These are from my two favorite books, “Practice in Christianity” and the dual volume “For Self-Examination / Judge for Yourself”. For all my admiration and affinity with the Dane, I do often find him to be often verbose, convoluted, repetative, obscure, and indirect in his writing. I think sometimes he was trying to communicate his works in much more sophisticated, indirect, erudite, philosophical language, that even a sympathetic reader like myself has trouble following. These two works are intentionally written as more direct biblical devotional/ expositions/ exhortations, and are a bit more common/everyday language and straightforward than other of his works.
Just a few more favorite quotes for today…

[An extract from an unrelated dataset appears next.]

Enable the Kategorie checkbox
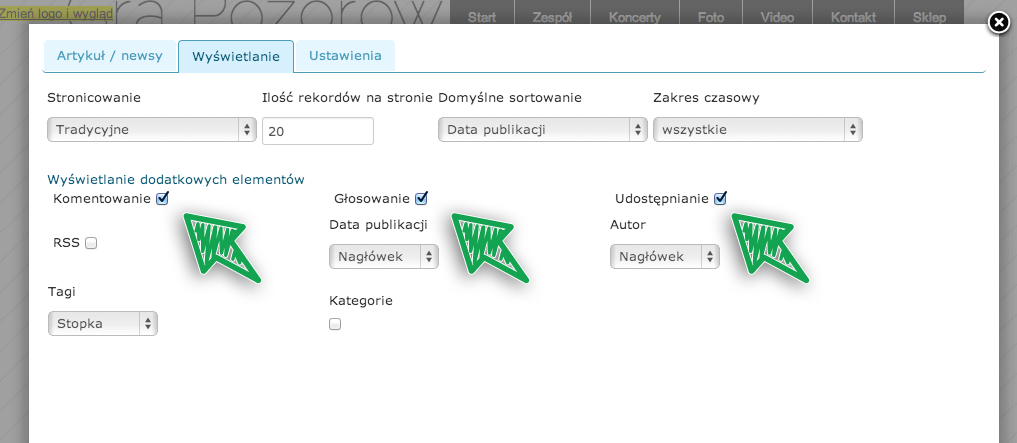This screenshot has height=443, width=1017. click(x=335, y=324)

" ‘If the essentially Christian is something so terrifying and appalling, how in the world can anytone think of accepting Christianity?’ Very simply (and, if you wish, very Lutheranly): Only the consciousness of sin can force one, if I dare to put it that way (from the other side of grace is the force), into this horror. And at that very same mment the essentially Christian transforms itself into and is sheer leniency, grace, love, mercy. Considered in any other way Christianity is and must be a kind of madness r the greatest horror. Admittance is only through the consciousness of sin; to want to enter by any other road is high treason against Christianty…
But sin - that you and I are sinners (the single individual), has been abolished, or it has been illicitly reduced both in life (the domestic, the civic, the ecclesiastical) and in scholarship, which has invented the doctrine of sin in general. By way of compensation they then want to help people into Christianity and keep them in it by means of all this about the world-historical, all this about the gentle teachings, the sublime and the profound, about a friend, etc.–all of which Luther would call rubbish and which is blasphemy, since it is brazen to want to fraternize with God and Christ. Only the consciousness of sin is absolute respect."
“Do not say that these are quibbling comments about words, anything but upbuilding. Believe me, it is very important for a person that his language be precise and true, becaue that means his thinking is also. Furthermore, even though understanding and speaking correctly are not everything, since acting correctly is indeed also required, yet understanding in relation to acting is like the springboard from which the diver makes his leap–the clearer, the more precise, the more passionate (in the god sense) the understanding is, the more it rises to action, or the easier it is to rise to action for the one who is to act.”